Francisco Barrionuevo scite author profile

In the presence of the Y-chromosomal gene Sry, the bipotential mouse gonads develop as testes rather than as ovaries. The autosomal gene Sox9, a likely and possibly direct Sry target, can induce testis development in the absence of Sry. Sox9 is thus sufficient but not necessarily essential for testis induction. Mutational inactivation of one allele of SOX9/Sox9 causes sex reversal in humans but not in mice. Because Sox9(-/-) embryos die around Embryonic Day 11.5 (E11.5) at the onset of testicular morphogenesis, differentiation of the mutant XY gonad can be analyzed only ex vivo in organ culture.

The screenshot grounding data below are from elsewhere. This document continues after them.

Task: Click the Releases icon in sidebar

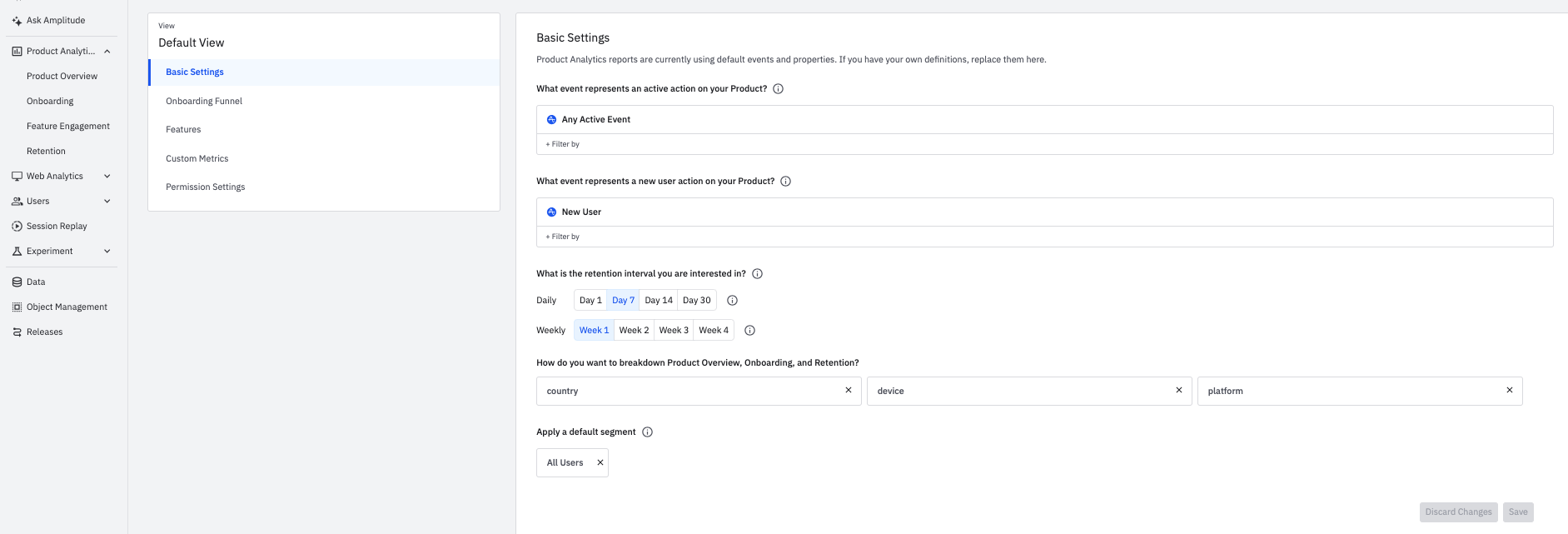Action: click(17, 332)
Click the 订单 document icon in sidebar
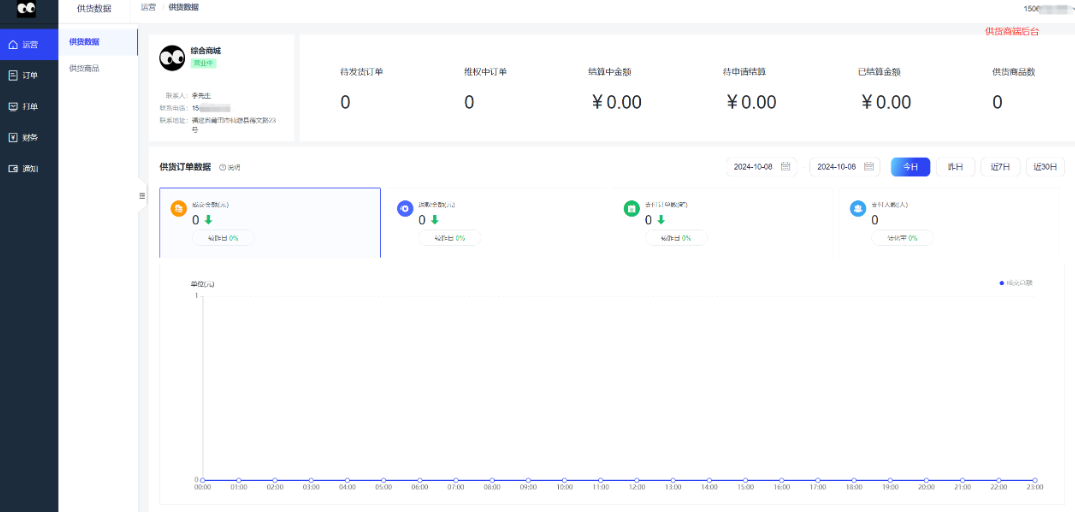 pos(13,75)
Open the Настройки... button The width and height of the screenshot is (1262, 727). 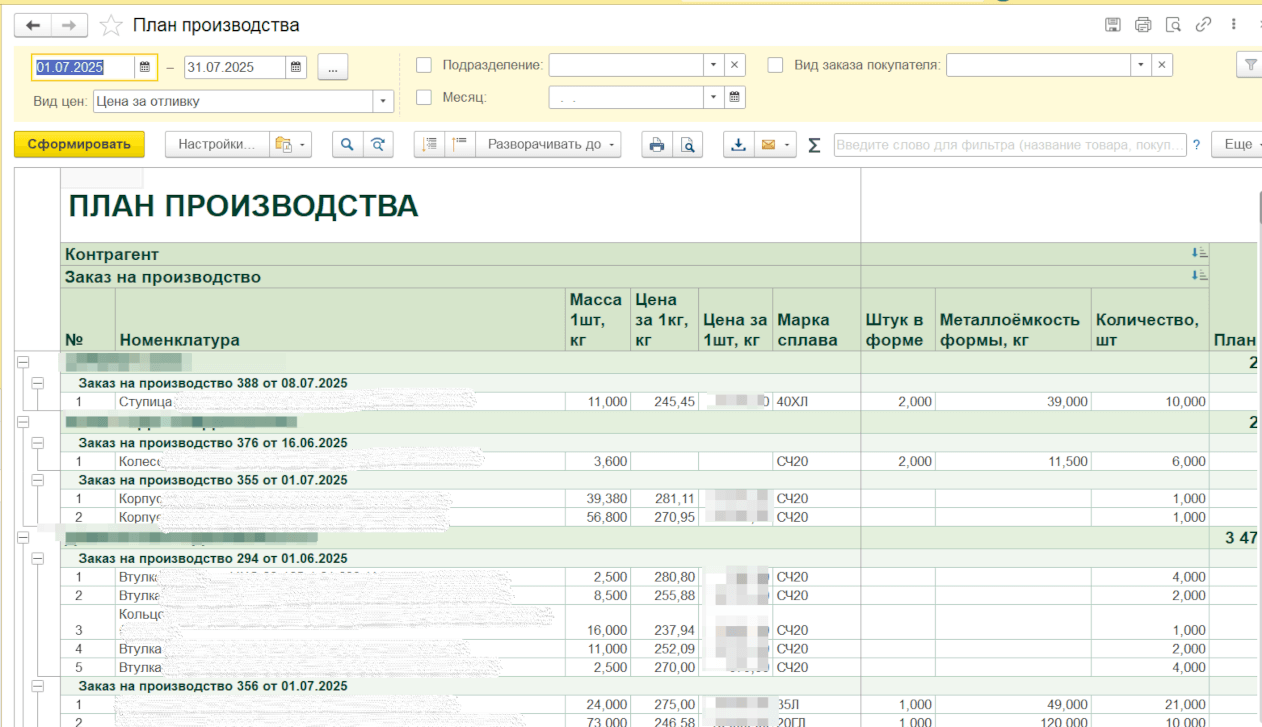coord(216,145)
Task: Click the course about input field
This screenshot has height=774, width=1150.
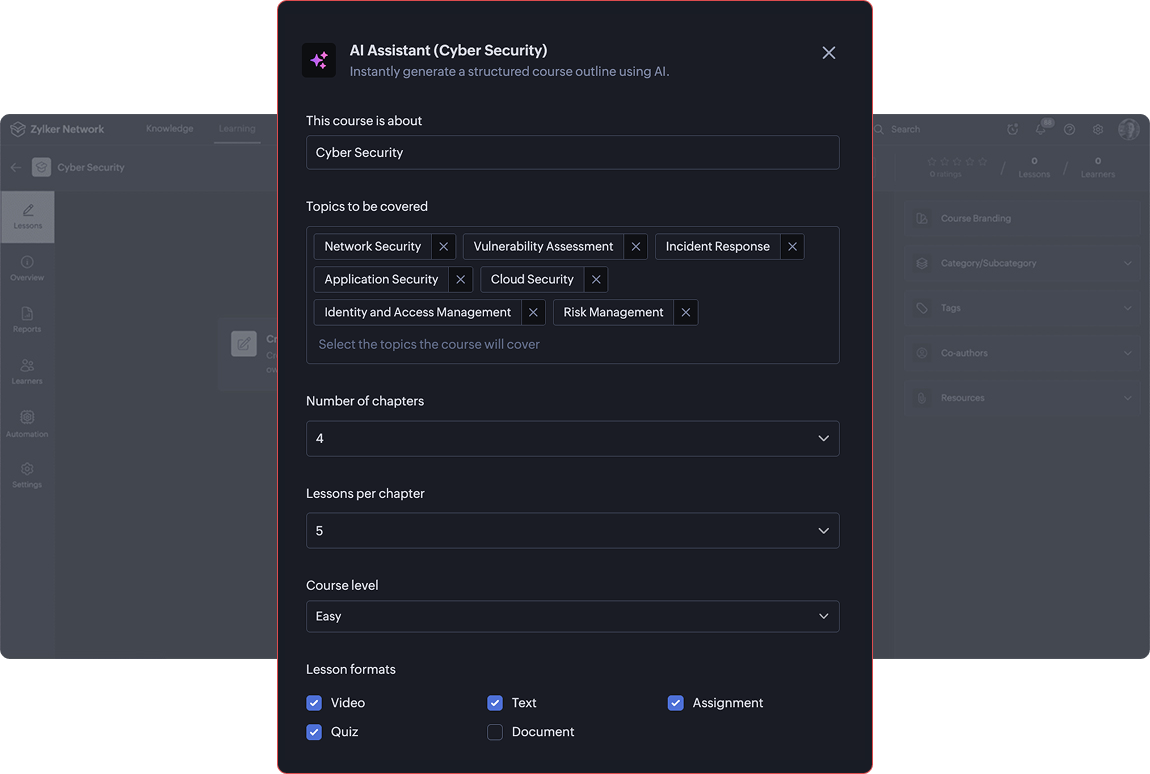Action: [572, 152]
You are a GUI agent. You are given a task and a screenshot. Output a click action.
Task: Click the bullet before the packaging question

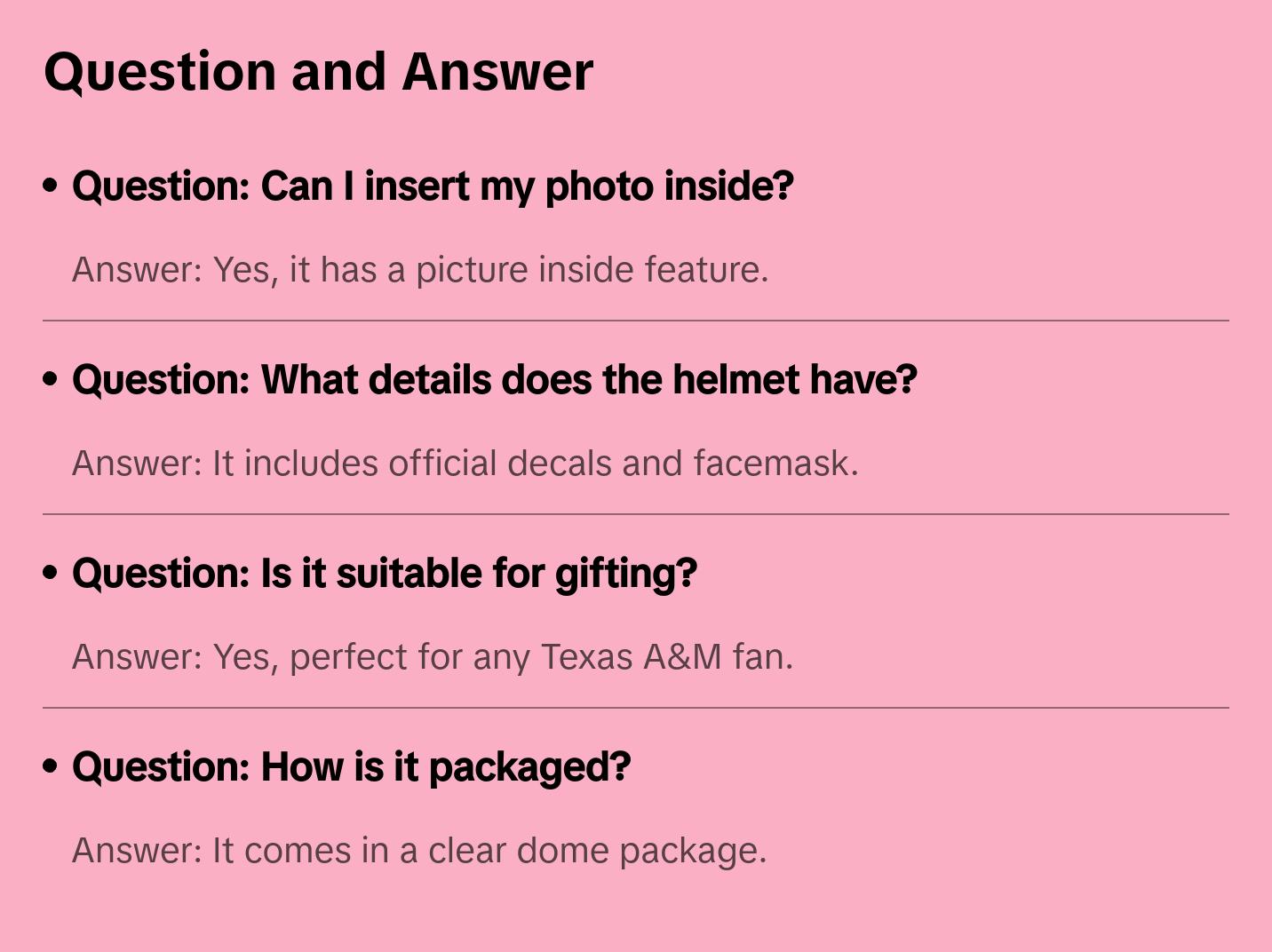point(51,767)
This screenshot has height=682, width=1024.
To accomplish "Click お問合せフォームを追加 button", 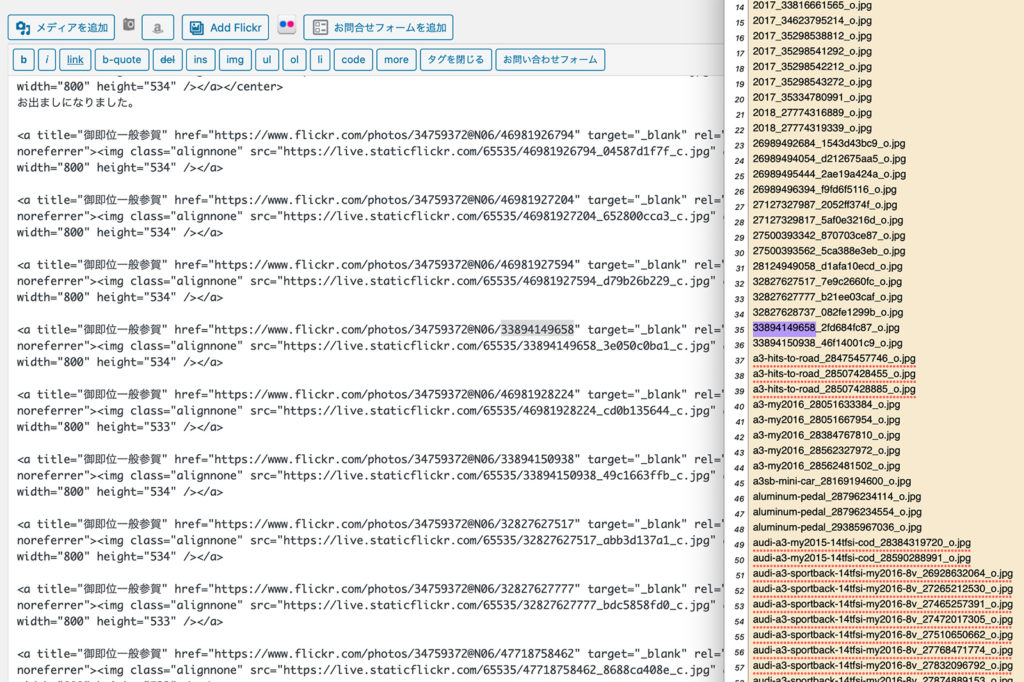I will pos(378,27).
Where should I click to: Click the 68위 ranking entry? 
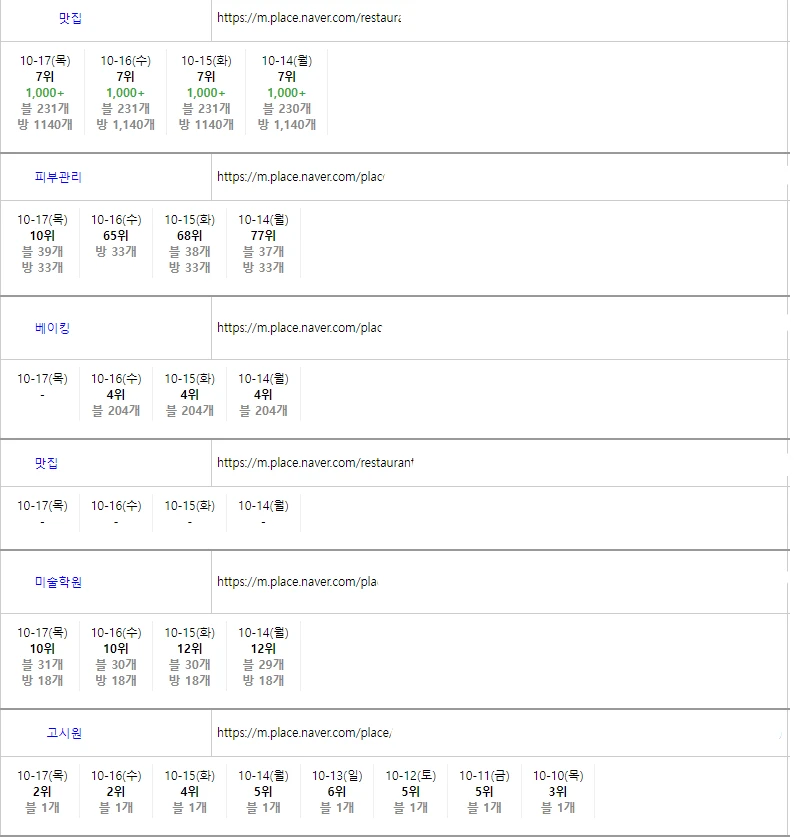[x=190, y=236]
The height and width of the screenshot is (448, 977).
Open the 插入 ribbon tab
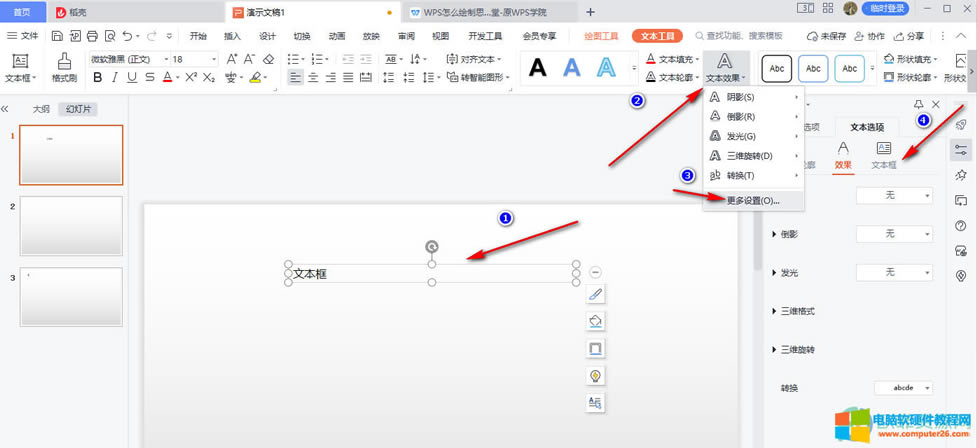232,36
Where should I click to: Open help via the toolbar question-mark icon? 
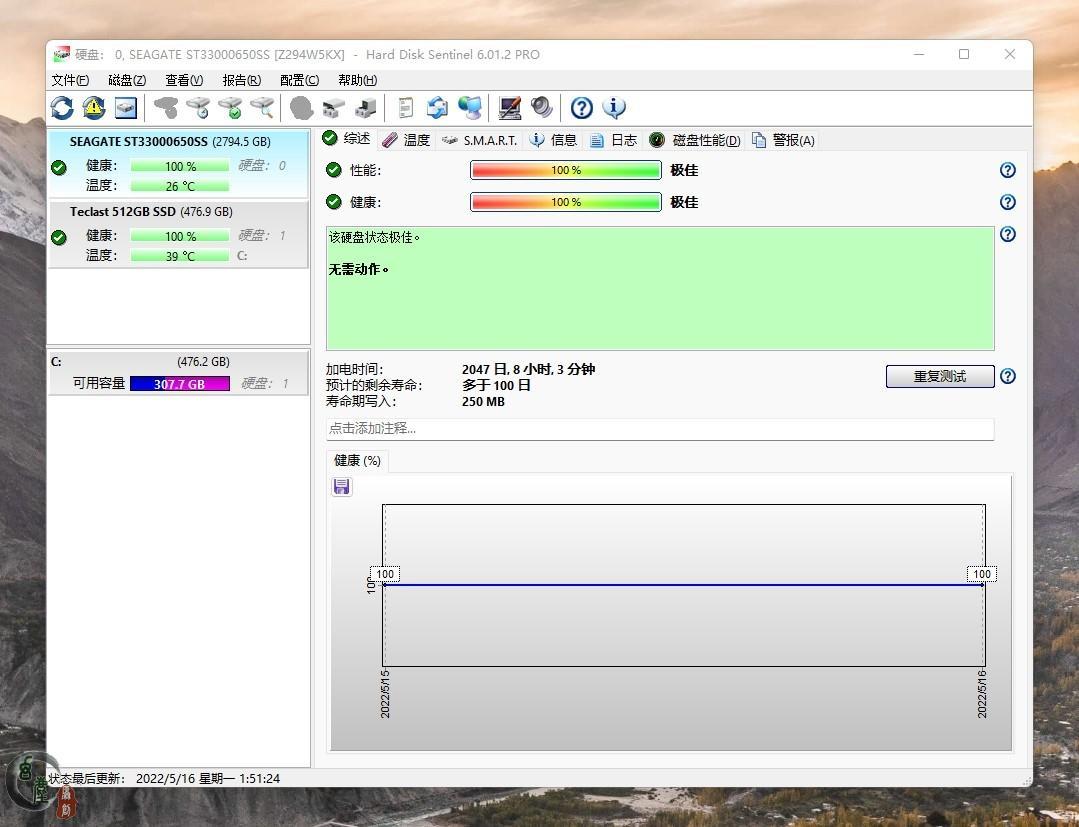(x=581, y=108)
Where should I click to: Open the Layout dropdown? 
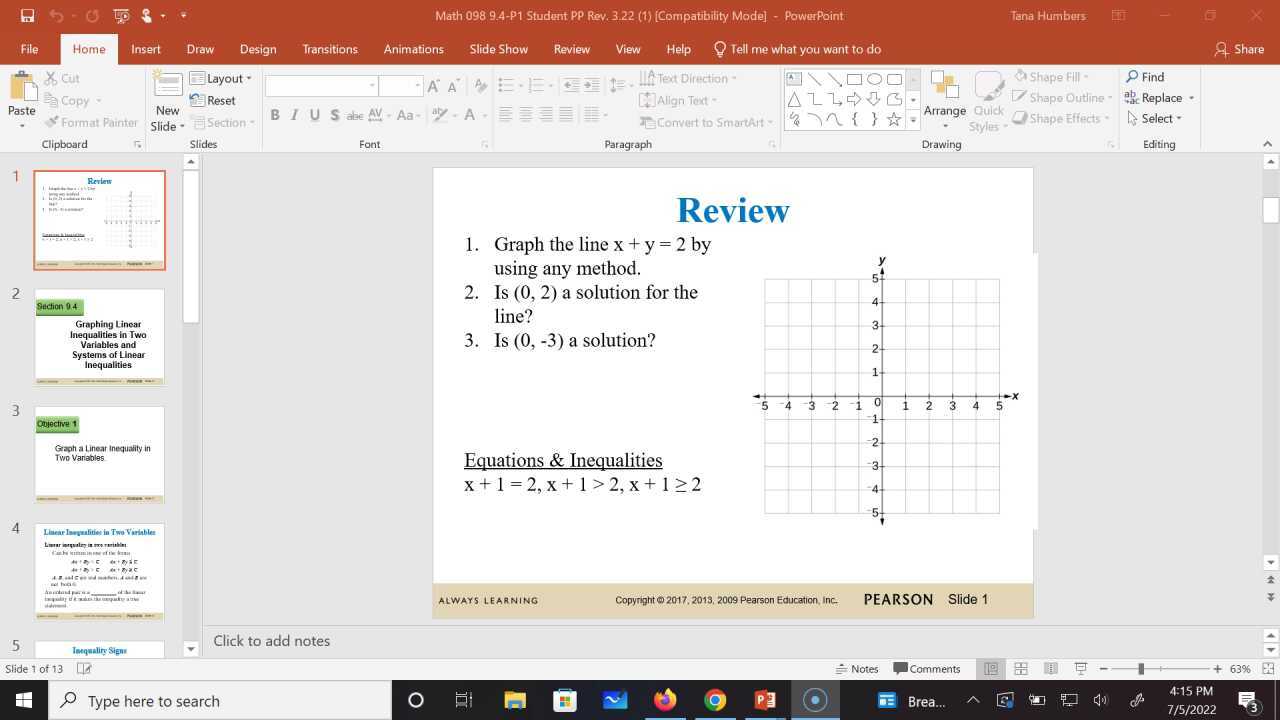pos(224,78)
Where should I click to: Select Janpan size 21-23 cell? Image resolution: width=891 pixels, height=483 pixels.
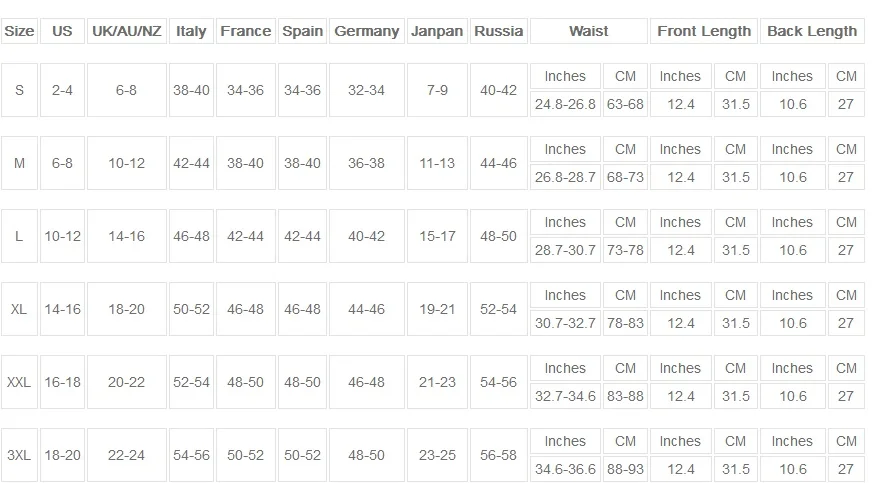point(437,382)
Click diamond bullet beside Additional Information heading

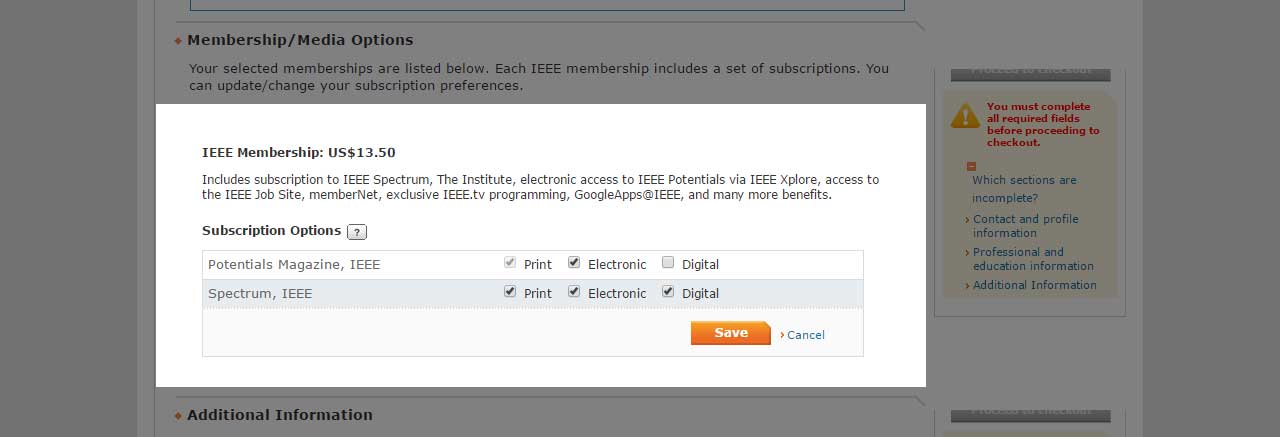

We have therefore conditionally inactivated both Sox9 alleles in the gonadal anlagen using the CRE/loxP recombination system, whereby CRE recombinase is under control of the cytokeratin 19 promoter. Analysis of resulting Sox9(-/-) XY gonads up to E15.5 reveals immediate, complete sex reversal, as shown by expression of the early ovary-specific markers Wnt4 and Foxl2 and by lack of testis cord and Leydig cell formation. Sry expression in mutant XY gonads indicates that downregulation of Wnt4 and Foxl2 is dependent on Sox9 rather than on Sry. Our results provide in vivo proof that, in contrast to the situation in humans, complete XY sex reversal in mice requires inactivation of both Sox9 alleles and that Sox9 is essential for testogenesis in mice.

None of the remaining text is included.